• _Document text_:
..............................

In Session 4 I start adding the cue as she is in the process of going down. As I mention in the video, she doesn’t “know” the cue yet; it’s just a noise that it happening in the training session. In retrospect I am not pleased with her demeanor in this session; she looks stressy and isn’t having much fun. Insensitive trainer!

In the second part of Session 4 we review “Sit.” If you do one behavior exclusively, especially with a pup, it tends to overshadow everything else. She did know the verbal cue for Sit pretty well, so we did a few successful reps. She was a little perkier, but I still went on at least one rep after she was saying it was time to quit.

Link to the Sessions 3-4 video for email subscribers.

Session 5

In this final session she is offering downs fast and furious so I add the cue again. I think it’s interesting that she actually startles the first time I give the cue (plus I was a tiny bit too early). She looked up and said, “Huh?” Then tried lying down. This session went on a tiny bit too long as well.

I’m always learning as a trainer and I think I am better now at gauging my dogs’ happiness with our activities and judging how long we should go on.

Link to the Session 5 video for email subscribers.

All Grown Up

I’m very grateful that even though Clara has such a short coat, she does not mind lying down on hard surfaces, as many smaller dogs do. Ahem–Cricket–ahem–Zani. It is a strong default behavior for her and we use it all the time.

..............................

Source records
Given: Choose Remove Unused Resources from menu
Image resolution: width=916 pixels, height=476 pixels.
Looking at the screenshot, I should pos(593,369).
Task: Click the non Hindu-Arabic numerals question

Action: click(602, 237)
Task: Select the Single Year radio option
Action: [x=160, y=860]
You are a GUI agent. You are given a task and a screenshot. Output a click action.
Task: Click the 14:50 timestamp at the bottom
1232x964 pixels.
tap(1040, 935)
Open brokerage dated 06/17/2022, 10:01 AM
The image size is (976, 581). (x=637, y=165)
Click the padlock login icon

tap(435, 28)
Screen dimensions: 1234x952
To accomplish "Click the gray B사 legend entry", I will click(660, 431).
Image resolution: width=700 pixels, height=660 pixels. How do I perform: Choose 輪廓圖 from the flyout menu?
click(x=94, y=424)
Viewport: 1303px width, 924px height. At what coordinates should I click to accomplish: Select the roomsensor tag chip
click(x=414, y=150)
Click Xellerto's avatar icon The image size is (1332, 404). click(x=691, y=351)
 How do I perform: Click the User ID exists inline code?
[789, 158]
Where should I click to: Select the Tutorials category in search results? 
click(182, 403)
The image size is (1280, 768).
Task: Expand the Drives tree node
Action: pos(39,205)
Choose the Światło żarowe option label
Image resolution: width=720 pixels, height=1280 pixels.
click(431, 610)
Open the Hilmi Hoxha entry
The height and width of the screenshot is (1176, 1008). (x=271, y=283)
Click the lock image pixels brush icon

..............................

• _Work required_: Please name the behavior the dog-training text says was reviewed in the second part of Session 4.

• _Exercise response_: Sit